Life, God, The Universe, whoever – sure has a great way of keeping you off-guard. “What is the lesson here, Grasshopper?” Is it to always be prepared for everything? Is it to “go with the flow”? It it to throw your hands up and just say “What the Fuck?” all the time? You would think that by this time in my life I would have a handle on how it all works. But I don’t. I don’t have a freakin’ clue.
I’m sitting here in the guest room of my house minding my Aunt Mary. She’s 90 years old. The police found her confused and bleeding outside her home on Wednesday. They took her to the ER where she punched and bit and kicked the five nurses who were trying to get her settled in. It was only through the determination of the Admitting Nurse to play detective that they found me to come for her.
She’s a tough, scrawny, mean-when-she-wants-to-be, old Irish broad. Anyone who has had experience with that knows what I’m talking about. She’s lived on her own for the past three years since my Uncle, her brother, died. She is independent and quick to tell you to mind your own business. She can’t see and she can’t hear and is pretty sure everyone’s plotting to cheat her. She says she hates money but it’s all she ever talks about.
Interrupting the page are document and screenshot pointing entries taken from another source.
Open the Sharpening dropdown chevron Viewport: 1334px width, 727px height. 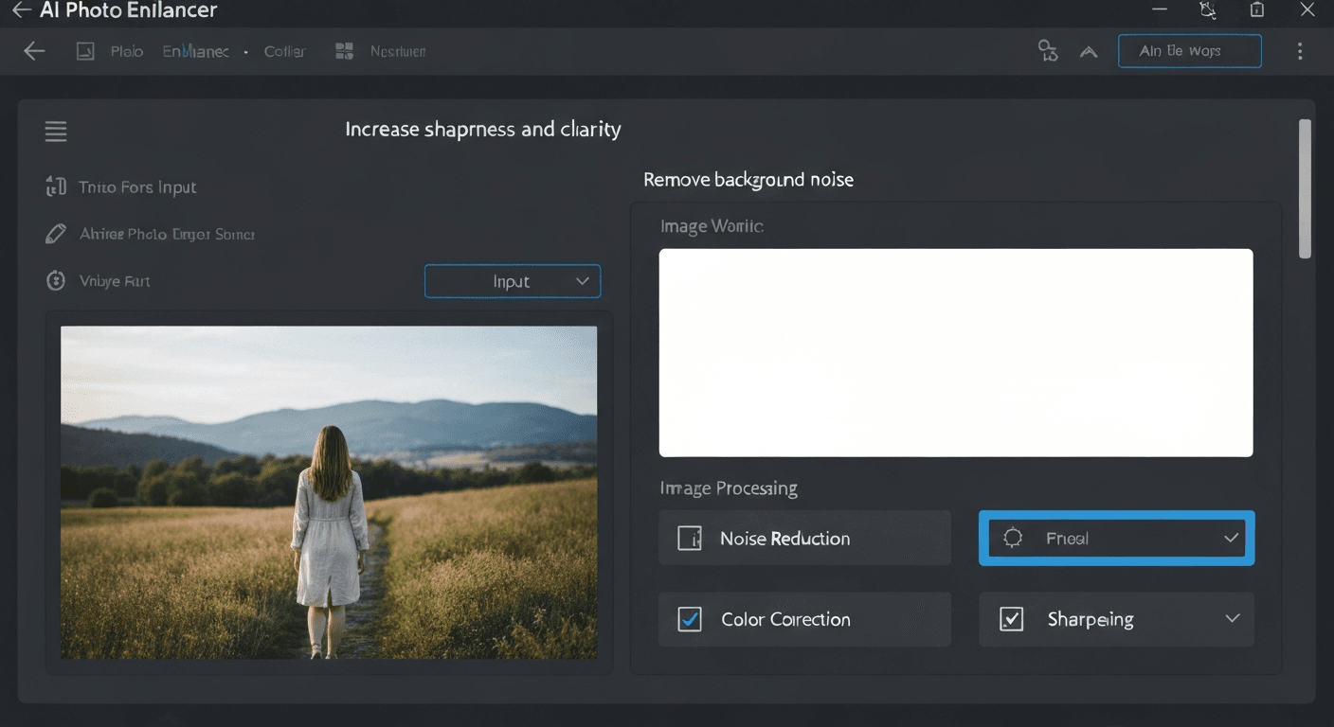[1233, 619]
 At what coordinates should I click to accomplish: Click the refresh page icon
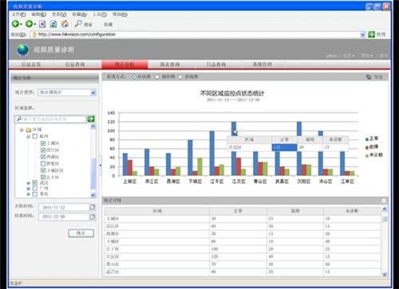pos(53,24)
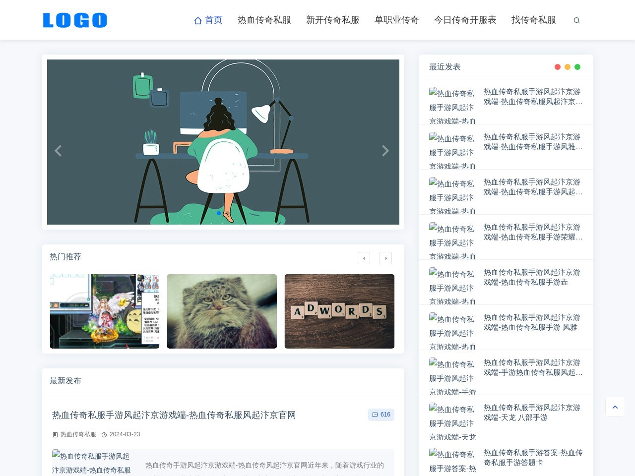Click the green dot in 最近发表 header
This screenshot has height=476, width=635.
577,66
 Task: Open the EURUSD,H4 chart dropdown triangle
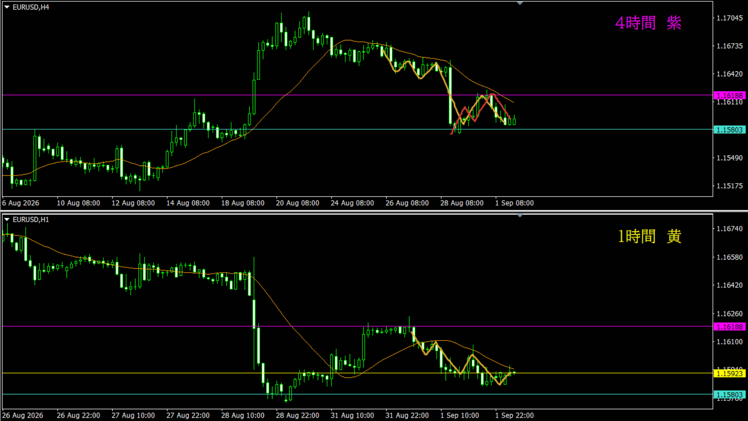7,7
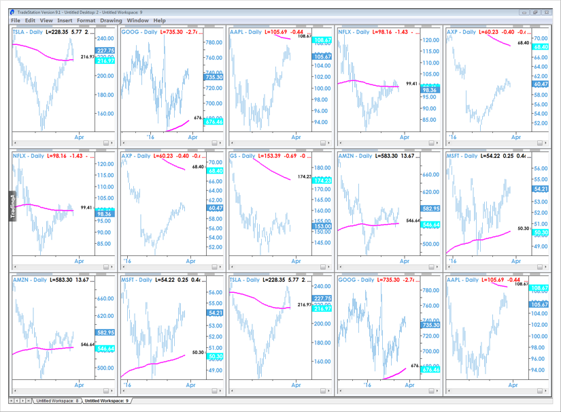Minimize the TradeStation window

525,12
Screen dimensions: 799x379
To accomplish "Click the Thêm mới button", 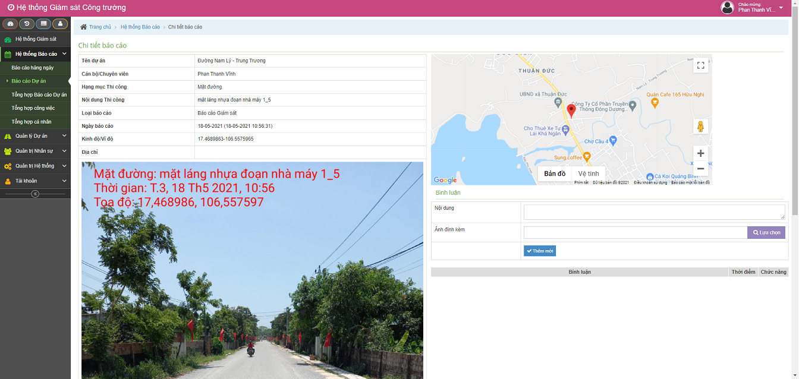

I grew up in that house with her. She is my godmother and she and my Grandmother lived upstairs from us. When my Uncle retired from the priesthood, he moved into our old apartment downstairs. Now it’s just her. We’ve asked her repeatedly to move in with us in Connecticut. She refuses and I understand how it’s too hard for her to make such a major change. I wanted her to be where she is happy, to have her independence. Friends who mean well would tell me that she shouldn’t be living alone, that she should have a caregiver at least. Yeah, you tell her that. And she’ll tell you where you can go.
But it’s beyond that now. The hospital wouldn’t release her unless she was going home with someone. So I brought her home with me. She had to be sedated for the ride to keep her quite. As it was, the sedative wore off and I had to drive the last fifteen miles with one hand on the wheel and one hand trying to keep her from grabbing the gear shift or taking her clothes off. By the time we got to the house, she had squiggled part way out of the seat belt and was half under the dash.
We carried her in a chair upstairs to the guest room; the room that’s her’s; the room she stays in most weekends when we bring her up. But she doesn’t recognize it. She doesn’t know where she is. Sometimes she knows me and sometimes she doesn’t. She wants to go for a walk outside. She thinks she’s in jail. One of us has to sit with her because if she gets out of bed, she falls. My husband is out right now looking at a care facility for dementia patients.
This just all happened too fast. She’s beginning to wake up now. So I have to let her think I’m the nurse and listen to her tell stories from her life. At some point, she’ll punch me and tell I’m a jerk. Then she’ll take my hand and say she loves me and I’m her best friend.
There was a time when people would think she was my mother and I was happy because I felt so much closer to her. In the past few years though as she’s grown bitter and avaricious and accused me of just wanting her money, well, I don’t even like her very much. But I’m responsible for her. I’ll take care of her even if she hates me for it. And when she looks at me with those vacant eyes and tells me I’m a good girl, I just want to make it all better for her.
Maybe that’s the lesson Grasshopper. Compassion.